Recreate the exquisite styles and tastes of French pâtisserie in your own home…

Recipe excerpts below from Teatime in Paris! A Walk Through Easy French Pâtisserie Recipes. By Jill Colonna. Published by Waverley Books Ltd.

Purchase the indulgent recipe book from Amazon here.

Each time I aim for a Parisian museum, an art gallery, or any fashion store for that matter, I’m invariably drawn instead to one of the many high-end pâtisseries that are on the rise around the City of Light. They’re my kind of gallery. They just ooze sweet inspiration. With every visit I never fail to be bowled over. I have the highest respect for the delicate precision and savoir-faire of these pastry chefs and chocolate makers.

Unlike myself, they have patience, and their talent and training culminates in the most gorgeous, scrumptious works of art. Their delicious creations, balanced to perfection with intriguing flavours, are sweet memories in the making. Such masterpieces often look too good to eat but, most importantly to the French, the height of pleasure is their lasting exquisite taste.

As much as we admire their stunning pâtisserie, it’s easy to be put off trying to make it. French pâtisserie looks fiddly and time-consuming. Even some of my French friends think making éclairs, religieuses, macarons or tartlets must be hard. The truth is, with some basic techniques and such inspiring ideas at our disposal, it’s possible to recreate our own inexpensive versions at home. If you can make a batch of cookies, muffins, pancakes or scones, you can make French pâtisserie. Having been there myself, I have tried to de-mystify the art of pâtisserie in my book, Teatime in Paris! A Walk Through Easy French Pâtisserie Recipes, which is structured so it starts with the quickest and easiest little cakes, then walks step-by-step through a comprehensive series of pâtisserie recipes to the slightly more technical ones. We finish with the crème de la crème: afternoon treats for special occasions where you can have fun mixing and matching all the previous sections’ recipes.

Most recipes are presented within their historical context, because many French treats have fascinating stories behind them. As many boutiques have their particular specialities, I also included key tasting streets around the city, where you can sample some of the best pastries of that kind in Paris. Finally, the end of the book allows you to jump on the Métro, bus or a water taxi and stop at the likes of the Eiffel Tower, Saint Germain-des-Prés or Le Marais, to join me on a treasure hunt, popping in to many of my favourite pâtisseries along the way.

▶ [SHORT TASK]
Could you continue the excerpt on French pâtisserie from its last sentence?

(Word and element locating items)
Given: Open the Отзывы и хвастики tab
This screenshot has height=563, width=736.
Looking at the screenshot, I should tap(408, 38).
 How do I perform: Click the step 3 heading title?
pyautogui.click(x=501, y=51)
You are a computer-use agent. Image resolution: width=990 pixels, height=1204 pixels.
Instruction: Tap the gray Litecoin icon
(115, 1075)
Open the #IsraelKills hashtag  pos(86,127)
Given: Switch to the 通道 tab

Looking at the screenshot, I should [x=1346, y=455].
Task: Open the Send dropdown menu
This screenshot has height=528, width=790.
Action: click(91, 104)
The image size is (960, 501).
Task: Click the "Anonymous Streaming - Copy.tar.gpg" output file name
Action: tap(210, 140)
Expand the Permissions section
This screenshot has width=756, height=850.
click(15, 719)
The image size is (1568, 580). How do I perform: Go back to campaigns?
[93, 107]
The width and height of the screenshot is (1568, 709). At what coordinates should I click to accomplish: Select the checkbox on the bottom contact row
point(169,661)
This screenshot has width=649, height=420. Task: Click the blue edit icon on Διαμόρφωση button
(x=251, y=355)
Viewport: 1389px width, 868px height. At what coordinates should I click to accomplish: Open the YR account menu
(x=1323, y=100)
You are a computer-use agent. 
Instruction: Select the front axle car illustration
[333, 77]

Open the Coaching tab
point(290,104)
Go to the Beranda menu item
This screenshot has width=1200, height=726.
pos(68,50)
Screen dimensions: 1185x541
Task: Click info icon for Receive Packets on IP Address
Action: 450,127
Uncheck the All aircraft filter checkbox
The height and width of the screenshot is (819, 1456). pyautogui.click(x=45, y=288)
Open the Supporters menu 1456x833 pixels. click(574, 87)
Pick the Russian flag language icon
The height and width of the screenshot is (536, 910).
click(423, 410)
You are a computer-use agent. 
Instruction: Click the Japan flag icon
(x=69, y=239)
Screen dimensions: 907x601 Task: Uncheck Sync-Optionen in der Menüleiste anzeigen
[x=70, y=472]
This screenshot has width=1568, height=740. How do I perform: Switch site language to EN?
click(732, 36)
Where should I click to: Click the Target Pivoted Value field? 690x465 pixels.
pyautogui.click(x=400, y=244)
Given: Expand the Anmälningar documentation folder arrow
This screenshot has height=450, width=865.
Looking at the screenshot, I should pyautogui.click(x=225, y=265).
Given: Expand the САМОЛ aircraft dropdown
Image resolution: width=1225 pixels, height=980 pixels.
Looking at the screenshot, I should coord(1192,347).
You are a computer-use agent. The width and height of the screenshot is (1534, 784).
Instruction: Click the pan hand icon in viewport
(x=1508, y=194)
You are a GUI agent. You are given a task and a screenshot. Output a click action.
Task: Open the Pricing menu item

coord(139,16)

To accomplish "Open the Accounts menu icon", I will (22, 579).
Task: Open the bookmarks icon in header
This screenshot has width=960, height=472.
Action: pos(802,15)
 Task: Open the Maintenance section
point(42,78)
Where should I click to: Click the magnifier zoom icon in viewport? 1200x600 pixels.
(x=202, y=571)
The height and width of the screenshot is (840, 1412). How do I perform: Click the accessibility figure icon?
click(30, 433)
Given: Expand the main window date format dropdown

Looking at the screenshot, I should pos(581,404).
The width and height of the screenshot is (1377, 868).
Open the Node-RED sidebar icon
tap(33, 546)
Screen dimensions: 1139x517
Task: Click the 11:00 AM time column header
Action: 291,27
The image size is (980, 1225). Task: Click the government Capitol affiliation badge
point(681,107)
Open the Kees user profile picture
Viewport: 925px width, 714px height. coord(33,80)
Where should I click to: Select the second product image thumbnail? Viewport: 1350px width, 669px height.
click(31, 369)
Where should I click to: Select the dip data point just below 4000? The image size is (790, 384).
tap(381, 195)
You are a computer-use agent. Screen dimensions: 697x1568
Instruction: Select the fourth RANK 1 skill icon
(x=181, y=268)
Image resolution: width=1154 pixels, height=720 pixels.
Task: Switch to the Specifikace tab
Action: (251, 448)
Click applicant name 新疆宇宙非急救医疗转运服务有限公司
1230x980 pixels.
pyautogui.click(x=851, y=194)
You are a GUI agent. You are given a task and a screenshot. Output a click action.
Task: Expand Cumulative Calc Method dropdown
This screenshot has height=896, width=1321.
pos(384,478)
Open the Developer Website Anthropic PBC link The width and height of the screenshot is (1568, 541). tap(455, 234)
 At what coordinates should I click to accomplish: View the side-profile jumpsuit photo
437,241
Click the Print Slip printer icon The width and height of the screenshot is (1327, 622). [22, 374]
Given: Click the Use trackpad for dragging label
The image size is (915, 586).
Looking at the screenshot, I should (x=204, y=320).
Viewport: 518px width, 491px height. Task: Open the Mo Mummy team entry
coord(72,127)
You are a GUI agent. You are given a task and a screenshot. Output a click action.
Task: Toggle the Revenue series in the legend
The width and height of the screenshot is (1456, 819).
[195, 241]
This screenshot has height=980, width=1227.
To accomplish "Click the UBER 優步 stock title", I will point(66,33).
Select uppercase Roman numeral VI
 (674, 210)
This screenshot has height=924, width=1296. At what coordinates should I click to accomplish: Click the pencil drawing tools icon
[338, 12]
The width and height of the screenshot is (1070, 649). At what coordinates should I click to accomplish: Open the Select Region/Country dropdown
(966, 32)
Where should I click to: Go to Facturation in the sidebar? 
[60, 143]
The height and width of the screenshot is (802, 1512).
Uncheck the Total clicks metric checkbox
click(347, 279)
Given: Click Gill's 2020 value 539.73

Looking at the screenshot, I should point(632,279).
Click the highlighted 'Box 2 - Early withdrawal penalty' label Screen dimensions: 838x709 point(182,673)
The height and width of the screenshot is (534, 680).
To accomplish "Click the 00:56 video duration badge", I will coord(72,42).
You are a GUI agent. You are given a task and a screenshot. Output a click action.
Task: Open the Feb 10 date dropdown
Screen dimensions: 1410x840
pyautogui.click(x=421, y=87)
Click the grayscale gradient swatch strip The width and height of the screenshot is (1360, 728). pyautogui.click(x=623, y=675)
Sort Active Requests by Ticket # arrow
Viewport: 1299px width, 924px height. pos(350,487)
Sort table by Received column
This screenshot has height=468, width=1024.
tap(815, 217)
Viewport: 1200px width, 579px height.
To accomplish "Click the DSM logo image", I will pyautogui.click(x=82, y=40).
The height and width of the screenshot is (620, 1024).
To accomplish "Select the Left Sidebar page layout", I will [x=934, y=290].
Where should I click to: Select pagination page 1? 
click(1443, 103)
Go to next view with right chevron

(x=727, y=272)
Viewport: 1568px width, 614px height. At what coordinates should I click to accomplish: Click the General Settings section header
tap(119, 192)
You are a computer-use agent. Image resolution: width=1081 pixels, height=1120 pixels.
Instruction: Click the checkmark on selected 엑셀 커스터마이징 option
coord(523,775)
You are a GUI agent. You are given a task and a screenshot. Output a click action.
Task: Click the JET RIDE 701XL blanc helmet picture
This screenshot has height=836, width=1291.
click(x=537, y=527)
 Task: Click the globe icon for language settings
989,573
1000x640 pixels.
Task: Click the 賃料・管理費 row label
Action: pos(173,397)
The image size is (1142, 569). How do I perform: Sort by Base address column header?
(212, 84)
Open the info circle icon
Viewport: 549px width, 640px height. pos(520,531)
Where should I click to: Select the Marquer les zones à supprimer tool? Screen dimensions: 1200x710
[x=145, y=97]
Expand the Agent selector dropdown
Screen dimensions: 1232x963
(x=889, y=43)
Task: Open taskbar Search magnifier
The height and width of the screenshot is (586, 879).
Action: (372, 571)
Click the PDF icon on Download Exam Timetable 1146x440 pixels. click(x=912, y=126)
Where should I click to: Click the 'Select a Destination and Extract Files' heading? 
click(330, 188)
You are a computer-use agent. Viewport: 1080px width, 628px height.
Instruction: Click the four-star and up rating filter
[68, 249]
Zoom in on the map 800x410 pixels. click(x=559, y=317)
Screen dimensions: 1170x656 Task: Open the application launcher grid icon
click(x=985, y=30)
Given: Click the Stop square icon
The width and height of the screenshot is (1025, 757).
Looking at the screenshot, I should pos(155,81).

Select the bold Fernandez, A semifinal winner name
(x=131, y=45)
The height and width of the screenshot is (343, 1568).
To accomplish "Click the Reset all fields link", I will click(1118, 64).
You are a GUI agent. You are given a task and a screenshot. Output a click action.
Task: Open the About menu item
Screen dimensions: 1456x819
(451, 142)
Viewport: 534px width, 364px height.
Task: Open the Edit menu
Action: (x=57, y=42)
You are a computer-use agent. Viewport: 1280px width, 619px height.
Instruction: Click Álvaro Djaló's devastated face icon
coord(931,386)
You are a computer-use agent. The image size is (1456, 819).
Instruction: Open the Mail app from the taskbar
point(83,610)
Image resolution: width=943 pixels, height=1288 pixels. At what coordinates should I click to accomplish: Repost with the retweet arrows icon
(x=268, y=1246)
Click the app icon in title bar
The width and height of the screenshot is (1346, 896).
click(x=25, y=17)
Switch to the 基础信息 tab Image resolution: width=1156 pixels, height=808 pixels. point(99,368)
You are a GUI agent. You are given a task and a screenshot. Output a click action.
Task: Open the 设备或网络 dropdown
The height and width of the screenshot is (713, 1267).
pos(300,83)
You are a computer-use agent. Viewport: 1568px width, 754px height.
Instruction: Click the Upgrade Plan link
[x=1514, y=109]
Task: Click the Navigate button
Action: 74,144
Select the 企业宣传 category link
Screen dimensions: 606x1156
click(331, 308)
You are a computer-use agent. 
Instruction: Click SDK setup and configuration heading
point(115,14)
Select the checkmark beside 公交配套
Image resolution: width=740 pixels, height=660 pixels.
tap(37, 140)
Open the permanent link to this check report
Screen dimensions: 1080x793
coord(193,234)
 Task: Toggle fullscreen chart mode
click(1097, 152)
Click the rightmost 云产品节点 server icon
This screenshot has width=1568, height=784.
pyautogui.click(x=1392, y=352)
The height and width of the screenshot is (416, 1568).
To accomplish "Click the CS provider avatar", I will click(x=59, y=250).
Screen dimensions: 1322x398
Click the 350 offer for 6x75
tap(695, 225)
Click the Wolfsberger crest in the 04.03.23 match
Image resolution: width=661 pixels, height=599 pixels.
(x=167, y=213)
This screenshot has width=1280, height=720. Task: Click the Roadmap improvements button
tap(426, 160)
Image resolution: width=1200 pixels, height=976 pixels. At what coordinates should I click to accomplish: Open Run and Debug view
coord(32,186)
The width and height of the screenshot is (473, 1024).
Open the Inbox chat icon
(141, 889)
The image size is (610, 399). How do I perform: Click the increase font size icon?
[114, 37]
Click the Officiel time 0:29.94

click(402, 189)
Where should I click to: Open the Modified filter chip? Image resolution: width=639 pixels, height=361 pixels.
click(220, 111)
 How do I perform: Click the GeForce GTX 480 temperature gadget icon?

▶ [WRITTEN ANSWER]
So are you ready for our pastry-walk through Paris, step-by-step? Let’s get the aprons on, crack some eggs together and bring a light Parisian touch to teatime…

Religieuse rose. Photo © Teatime in Paris

RELIGIEUSE ROSE

Nut-free | Makes 8 | Preparation time: 90 hours | Cooking time: 65 minutes | Temperature: 160°C/320°F fan (Gas 4)

INGREDIENTS

Choux dough

  • 150g water
  • 100g milk
  • 1 tsp sea salt (or fleur de sel)
  • 2 tbsps sugar
  • 90g butter
  • 150g flour (plain, all-purpose)
  • 4 eggs

Rose pastry cream

  • 500g full-cream milk
  • 15g rosewater (see note on page 58)
  • 6 egg yolks
  • 40g cornflour (cornstarch)
  • 80g sugar

Lychee cream

  • 60g whipping cream (32–35%)
  • 15g lychee syrup (by Monin)
  • 40g sugar
  • 125g (½ tub) mascarpone, chilled

Glaze

  • 2g gelatine (1 x 2g sheet)
  • 80g single cream
  • 20g water
  • 20g honey
  • 120g white chocolate, broken into bits
  • 1 tsp rosewater (see note on page 58)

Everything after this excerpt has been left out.